-------- Selected extract --------

Dr. McGillycuddy was a controversial pioneer of the effort to build a sustainable relationship between the United States and the Native American Indian people. He traveled to Washington to protest inhumane treatment of the Indians at Camp Robinson, the Red Cloud Agency, and blow the whistle on Indian agents and military that were exploiting Indians on western reservations. His sincerity and constructive ideas for dealing with the native people so impressed authorities he was offered the Indian Agent post at Pine Ridge, the nation’s largest reservation, a challenging assignment for a 30-year-old.

Once at Pine Ridge, Chief Red Cloud did not make his job any easier. The chief was opposed to the suggestion that Indian men begin farming and ranching.

“Father, the Great Spirit did not make us to work. He made us to hunt and fish. The white man can work if he wants to, but the Great Spirit did not make us to work. The white man owes us a living for the lands he has taken from us.”

Despite Red Cloud’s continuing opposition, Agent McGillycuddy fought vigorously to ensure that Washington kept its promise of food and rations to those on the reservation. He organized an Indian police force, imposed the rule of law on whites and Indians alike, set up a clean, modern boarding school for the education of Indian children and, in general, maintained a peaceful, progressive agency.

Backed by underhanded politicians who were swindling both the government and the Indians, Red Cloud made more than a dozen trips to Washington to complain about the Pine Ridge agent. McGillycuddy may have been dictatorial, but no one could prove he was anything but conscientiously honest in his attempts to improve reservation life.

When Grover Cleveland’s Democratic administration took over the White House and ordered the Pine Ridge agent to replace his efficient Republican clerk with a Democratic appointee, McGillycuddy refused to comply and was dismissed, despite protests from both races that attested to his “effective, intelligent and just administration.”

The Doctor was fed up with “government buncombe and red tape,” He had fallen victim of Washington politics, and was escorted off of the reservation with his wife and their pair of pet buffalo.

Valentine and Fanny McGillycuddy moved to Rapid City and built a mansion of multicolored sandstone in 1888. He was elected to the state Constitutional Convention in 1890, and was appointed South Dakota’s Surgeon General.

--------

## What needs to be done
Reproduce the passage on Dr. McGillycuddy word for word, starting at "Once at Pine" and ending at "farming and ranching.".

-------- Data section --------

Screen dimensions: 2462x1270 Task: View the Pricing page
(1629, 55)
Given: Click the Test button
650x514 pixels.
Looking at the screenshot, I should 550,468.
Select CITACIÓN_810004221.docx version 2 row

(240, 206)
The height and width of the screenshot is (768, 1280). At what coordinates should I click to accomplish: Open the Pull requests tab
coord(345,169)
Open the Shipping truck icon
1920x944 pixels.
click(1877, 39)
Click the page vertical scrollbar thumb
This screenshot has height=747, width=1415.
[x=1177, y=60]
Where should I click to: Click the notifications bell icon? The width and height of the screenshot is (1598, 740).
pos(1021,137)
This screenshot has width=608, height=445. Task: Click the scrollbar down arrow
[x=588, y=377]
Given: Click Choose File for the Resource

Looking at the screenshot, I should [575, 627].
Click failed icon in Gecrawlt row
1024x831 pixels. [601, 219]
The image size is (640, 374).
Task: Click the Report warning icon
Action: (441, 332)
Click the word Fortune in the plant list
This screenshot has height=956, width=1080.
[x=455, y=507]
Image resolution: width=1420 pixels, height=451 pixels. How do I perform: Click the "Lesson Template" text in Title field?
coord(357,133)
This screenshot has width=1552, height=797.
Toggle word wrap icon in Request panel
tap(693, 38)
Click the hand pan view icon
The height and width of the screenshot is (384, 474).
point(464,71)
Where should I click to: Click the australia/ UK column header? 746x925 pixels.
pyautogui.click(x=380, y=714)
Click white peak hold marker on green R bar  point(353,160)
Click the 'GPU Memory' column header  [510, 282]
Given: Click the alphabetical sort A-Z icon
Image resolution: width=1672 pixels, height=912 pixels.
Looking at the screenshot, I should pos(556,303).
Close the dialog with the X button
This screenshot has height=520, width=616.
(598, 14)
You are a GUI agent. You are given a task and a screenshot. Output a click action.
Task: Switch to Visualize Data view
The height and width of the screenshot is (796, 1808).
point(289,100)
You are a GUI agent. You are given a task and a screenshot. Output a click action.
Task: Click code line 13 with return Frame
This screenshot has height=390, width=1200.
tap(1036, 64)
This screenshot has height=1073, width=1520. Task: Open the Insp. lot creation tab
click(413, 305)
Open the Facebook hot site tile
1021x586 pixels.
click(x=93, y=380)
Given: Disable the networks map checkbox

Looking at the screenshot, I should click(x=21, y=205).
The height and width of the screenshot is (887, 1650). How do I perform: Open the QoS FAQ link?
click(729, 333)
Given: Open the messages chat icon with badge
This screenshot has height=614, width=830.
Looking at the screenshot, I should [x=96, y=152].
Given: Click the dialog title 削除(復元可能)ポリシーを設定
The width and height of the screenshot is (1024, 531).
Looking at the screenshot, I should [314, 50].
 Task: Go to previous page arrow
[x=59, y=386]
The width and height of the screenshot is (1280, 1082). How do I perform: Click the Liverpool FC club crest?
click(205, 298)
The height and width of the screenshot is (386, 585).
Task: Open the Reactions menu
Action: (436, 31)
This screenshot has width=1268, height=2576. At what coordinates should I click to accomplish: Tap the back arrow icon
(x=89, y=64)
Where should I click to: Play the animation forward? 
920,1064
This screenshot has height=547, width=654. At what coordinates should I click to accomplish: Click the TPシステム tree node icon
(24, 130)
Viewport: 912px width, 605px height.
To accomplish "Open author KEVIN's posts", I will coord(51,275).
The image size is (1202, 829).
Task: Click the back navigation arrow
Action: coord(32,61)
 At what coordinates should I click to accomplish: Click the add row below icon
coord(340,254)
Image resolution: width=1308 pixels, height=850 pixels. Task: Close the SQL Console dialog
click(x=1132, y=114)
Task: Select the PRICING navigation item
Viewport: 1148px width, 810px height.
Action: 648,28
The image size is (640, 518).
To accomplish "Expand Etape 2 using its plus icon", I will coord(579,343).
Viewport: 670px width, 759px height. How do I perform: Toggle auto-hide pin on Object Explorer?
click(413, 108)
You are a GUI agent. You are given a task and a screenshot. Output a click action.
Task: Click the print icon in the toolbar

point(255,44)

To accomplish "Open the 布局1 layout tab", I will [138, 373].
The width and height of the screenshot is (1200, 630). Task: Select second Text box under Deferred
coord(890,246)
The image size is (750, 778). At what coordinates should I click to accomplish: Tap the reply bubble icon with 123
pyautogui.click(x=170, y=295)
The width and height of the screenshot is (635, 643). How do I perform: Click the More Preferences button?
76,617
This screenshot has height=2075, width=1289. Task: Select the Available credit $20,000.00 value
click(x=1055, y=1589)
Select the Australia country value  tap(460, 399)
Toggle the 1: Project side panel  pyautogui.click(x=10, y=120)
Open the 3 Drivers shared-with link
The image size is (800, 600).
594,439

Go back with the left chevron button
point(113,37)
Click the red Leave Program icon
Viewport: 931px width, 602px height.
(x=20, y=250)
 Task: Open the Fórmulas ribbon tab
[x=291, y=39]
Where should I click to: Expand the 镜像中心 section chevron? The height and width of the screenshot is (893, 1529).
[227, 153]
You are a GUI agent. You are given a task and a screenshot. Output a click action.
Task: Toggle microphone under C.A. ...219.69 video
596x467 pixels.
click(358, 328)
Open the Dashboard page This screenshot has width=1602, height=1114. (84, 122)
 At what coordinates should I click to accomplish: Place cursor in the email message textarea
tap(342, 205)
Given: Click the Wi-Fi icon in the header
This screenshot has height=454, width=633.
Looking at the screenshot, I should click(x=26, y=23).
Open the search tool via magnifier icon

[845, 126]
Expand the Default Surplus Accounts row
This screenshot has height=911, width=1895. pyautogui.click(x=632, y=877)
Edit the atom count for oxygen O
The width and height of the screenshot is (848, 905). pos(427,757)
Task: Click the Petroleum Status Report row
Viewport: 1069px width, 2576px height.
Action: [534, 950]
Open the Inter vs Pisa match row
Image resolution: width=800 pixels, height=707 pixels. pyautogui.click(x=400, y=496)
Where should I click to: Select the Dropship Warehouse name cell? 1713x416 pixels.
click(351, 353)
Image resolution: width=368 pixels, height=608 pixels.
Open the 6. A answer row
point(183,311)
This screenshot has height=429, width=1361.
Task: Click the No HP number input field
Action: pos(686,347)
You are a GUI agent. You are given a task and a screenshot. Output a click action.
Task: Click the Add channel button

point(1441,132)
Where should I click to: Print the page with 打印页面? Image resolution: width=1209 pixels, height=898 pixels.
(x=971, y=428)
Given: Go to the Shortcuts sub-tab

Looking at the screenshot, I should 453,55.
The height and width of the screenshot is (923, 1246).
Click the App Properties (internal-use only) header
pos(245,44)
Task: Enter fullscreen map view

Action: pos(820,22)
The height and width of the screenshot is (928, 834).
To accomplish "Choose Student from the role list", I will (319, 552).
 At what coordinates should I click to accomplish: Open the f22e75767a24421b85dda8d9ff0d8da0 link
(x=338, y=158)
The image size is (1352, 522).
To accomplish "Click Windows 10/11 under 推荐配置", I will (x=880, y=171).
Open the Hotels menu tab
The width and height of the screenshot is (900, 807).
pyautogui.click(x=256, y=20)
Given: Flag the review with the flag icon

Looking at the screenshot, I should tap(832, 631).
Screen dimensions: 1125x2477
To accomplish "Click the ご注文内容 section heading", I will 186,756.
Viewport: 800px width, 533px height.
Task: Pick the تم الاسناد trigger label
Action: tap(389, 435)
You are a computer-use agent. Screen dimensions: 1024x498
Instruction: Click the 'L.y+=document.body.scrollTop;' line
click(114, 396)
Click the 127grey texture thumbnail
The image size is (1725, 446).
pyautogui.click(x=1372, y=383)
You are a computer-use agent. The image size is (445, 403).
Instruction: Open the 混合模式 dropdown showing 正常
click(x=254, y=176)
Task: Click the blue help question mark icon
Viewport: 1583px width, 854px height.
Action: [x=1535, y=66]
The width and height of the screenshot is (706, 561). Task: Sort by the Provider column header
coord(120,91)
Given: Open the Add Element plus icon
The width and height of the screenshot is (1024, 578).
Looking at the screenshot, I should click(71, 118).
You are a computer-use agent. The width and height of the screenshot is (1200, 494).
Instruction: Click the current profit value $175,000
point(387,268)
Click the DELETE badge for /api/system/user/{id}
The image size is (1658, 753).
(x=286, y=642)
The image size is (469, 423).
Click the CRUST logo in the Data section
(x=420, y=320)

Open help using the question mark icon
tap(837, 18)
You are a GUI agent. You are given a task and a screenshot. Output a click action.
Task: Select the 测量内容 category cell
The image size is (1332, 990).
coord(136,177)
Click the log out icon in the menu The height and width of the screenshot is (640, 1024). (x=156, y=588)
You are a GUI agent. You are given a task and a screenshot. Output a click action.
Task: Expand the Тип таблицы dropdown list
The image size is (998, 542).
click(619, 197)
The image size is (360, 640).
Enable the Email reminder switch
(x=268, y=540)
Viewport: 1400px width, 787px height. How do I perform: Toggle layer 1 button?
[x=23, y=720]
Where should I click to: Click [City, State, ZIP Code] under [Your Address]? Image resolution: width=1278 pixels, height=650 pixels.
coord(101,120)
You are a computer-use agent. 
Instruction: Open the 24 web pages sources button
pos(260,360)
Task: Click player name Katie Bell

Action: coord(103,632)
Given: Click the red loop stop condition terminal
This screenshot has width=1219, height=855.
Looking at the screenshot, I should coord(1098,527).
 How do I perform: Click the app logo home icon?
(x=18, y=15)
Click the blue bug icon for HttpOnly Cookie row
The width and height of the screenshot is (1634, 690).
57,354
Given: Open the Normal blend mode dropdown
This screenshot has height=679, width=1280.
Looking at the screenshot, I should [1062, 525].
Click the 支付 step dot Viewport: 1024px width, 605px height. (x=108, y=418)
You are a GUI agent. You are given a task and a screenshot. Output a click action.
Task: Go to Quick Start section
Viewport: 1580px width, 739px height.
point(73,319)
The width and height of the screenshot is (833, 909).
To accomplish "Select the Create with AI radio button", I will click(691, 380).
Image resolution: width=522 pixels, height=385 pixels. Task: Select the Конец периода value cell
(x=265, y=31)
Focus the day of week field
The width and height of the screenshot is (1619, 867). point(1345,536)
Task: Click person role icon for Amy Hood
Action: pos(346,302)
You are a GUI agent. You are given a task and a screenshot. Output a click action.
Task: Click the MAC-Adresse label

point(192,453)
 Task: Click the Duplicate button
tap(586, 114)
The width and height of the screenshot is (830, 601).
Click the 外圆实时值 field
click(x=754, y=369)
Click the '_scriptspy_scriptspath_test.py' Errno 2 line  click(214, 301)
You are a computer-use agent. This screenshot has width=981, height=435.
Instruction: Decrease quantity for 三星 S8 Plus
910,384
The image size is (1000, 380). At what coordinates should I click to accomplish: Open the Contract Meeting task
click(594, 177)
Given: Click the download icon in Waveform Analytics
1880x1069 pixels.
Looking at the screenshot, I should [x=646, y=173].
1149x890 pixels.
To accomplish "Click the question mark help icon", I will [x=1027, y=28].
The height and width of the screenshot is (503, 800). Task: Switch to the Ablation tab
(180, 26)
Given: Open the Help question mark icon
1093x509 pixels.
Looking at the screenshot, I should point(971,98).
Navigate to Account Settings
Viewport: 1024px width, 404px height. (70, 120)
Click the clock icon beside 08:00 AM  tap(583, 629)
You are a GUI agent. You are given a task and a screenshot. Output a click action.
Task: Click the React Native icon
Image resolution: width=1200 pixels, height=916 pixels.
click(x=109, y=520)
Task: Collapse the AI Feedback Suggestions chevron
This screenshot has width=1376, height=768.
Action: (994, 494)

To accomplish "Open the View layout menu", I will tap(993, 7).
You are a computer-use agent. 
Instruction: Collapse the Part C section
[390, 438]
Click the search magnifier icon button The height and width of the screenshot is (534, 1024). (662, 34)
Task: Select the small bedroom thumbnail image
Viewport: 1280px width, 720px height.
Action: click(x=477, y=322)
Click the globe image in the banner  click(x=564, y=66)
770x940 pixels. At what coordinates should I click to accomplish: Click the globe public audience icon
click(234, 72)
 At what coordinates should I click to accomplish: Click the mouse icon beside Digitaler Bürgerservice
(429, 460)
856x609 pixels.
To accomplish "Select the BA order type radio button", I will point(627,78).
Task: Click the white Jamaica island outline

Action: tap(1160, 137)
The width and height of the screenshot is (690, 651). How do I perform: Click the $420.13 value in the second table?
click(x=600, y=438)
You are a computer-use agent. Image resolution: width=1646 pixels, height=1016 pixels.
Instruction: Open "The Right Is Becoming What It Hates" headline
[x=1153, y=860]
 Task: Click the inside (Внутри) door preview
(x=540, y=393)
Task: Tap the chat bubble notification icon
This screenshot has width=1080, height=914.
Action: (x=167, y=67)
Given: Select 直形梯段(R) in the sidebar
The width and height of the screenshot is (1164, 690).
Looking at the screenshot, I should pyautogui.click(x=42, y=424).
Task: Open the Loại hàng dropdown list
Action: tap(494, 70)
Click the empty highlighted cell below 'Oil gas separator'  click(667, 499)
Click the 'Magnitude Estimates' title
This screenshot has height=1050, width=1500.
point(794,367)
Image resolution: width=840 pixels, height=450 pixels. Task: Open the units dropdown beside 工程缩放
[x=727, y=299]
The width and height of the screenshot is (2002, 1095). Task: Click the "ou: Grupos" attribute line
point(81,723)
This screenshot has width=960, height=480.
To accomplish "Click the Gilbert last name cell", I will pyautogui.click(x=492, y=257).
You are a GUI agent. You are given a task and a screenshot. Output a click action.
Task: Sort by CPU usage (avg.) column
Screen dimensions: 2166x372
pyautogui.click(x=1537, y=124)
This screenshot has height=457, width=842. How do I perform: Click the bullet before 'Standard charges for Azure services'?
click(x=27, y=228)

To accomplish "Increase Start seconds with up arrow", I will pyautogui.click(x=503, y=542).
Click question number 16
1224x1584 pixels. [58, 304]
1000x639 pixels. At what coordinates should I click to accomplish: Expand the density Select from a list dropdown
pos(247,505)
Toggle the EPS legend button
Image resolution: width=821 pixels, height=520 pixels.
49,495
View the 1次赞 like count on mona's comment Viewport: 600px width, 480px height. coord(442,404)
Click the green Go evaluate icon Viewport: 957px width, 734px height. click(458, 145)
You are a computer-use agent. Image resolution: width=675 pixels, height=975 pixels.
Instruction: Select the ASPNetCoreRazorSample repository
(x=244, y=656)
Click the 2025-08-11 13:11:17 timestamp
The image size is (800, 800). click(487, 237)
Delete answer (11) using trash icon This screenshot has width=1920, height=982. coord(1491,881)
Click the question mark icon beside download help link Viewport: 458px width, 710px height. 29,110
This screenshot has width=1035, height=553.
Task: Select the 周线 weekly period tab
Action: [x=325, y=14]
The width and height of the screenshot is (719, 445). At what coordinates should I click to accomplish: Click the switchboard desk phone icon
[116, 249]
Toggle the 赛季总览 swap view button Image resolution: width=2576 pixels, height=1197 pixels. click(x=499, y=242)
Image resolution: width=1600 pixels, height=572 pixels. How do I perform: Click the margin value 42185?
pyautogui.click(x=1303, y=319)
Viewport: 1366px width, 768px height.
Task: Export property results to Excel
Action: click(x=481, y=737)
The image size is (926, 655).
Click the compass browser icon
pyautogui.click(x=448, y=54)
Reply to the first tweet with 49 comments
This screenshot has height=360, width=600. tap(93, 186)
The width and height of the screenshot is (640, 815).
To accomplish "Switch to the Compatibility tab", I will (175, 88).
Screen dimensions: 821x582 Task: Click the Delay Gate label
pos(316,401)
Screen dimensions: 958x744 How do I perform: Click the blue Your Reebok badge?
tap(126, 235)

--------

## Solution to the exercise
Once at Pine Ridge, Chief Red Cloud did not make his job any easier. The chief was opposed to the suggestion that Indian men begin farming and ranching.